Abstract

A single-particle cryoEM reconstruction of the large ribosomal subunit from Saccharomyces cerevisiae was obtained from a dataset of ∼75,000 particles. The gold-standard and frequency-limited approaches to single-particle refinement were each independently used to determine orientation parameters for the final reconstruction. Both approaches showed similar resolution curves and nominal resolution values for the 60S dataset, estimated at 2.9 Å. The amount of over-fitting present during frequency-limited refinement was quantitatively analyzed using the high-resolution phase-randomization test, and the results showed no apparent over-fitting.
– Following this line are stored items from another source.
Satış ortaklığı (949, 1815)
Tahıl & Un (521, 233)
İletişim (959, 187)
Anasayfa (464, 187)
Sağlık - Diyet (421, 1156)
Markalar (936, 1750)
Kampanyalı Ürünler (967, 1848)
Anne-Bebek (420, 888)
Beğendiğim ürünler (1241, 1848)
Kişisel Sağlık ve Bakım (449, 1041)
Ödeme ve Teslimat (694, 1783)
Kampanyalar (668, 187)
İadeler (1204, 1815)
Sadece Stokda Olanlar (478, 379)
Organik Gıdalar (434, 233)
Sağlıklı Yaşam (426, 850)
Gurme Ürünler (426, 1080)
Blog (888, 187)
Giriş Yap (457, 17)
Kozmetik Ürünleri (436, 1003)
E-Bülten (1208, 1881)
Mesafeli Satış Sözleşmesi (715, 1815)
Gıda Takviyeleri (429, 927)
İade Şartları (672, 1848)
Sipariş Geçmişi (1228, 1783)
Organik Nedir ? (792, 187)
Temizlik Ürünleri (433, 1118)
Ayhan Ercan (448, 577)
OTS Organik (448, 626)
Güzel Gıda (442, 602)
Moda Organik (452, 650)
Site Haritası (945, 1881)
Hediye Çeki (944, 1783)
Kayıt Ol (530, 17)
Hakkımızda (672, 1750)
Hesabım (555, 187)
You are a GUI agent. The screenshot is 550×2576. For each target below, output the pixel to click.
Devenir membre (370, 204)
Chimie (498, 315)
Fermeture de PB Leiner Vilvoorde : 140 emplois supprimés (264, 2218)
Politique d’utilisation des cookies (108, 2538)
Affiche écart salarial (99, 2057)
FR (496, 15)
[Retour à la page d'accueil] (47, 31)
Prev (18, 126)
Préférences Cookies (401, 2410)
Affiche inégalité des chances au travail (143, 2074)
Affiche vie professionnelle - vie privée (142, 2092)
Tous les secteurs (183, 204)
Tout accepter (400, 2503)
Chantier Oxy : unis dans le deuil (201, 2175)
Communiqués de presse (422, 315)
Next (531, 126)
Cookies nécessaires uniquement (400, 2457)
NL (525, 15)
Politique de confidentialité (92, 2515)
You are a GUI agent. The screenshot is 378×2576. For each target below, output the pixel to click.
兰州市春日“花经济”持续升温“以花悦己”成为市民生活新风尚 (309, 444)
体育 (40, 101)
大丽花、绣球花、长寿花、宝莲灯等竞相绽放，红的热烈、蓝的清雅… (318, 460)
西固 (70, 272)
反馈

The number of asymmetric subunits required to reach specific resolutions was subsequently analyzed by refining subsets of the data in an ab initio manner. With our data collection and processing strategies, sub-nanometer resolution was obtained with ∼200 asymmetric subunits (or, equivalently for the ribosomal subunit, particles). Resolutions of 5.6 Å, 4.5 Å, and 3.8 Å were reached with ∼1000, ∼1600, and ∼5000 asymmetric subunits, respectively. At these resolutions, one would expect to detect alpha-helical pitch, separation of beta-strands, and separation of Cα atoms, respectively. Using this map, together with strategies for ab initio model building and model refinement, we built a region of the ribosomal protein eL6, which was missing in previous models of the yeast ribosome. The relevance for more routine high-resolution structure determination is discussed.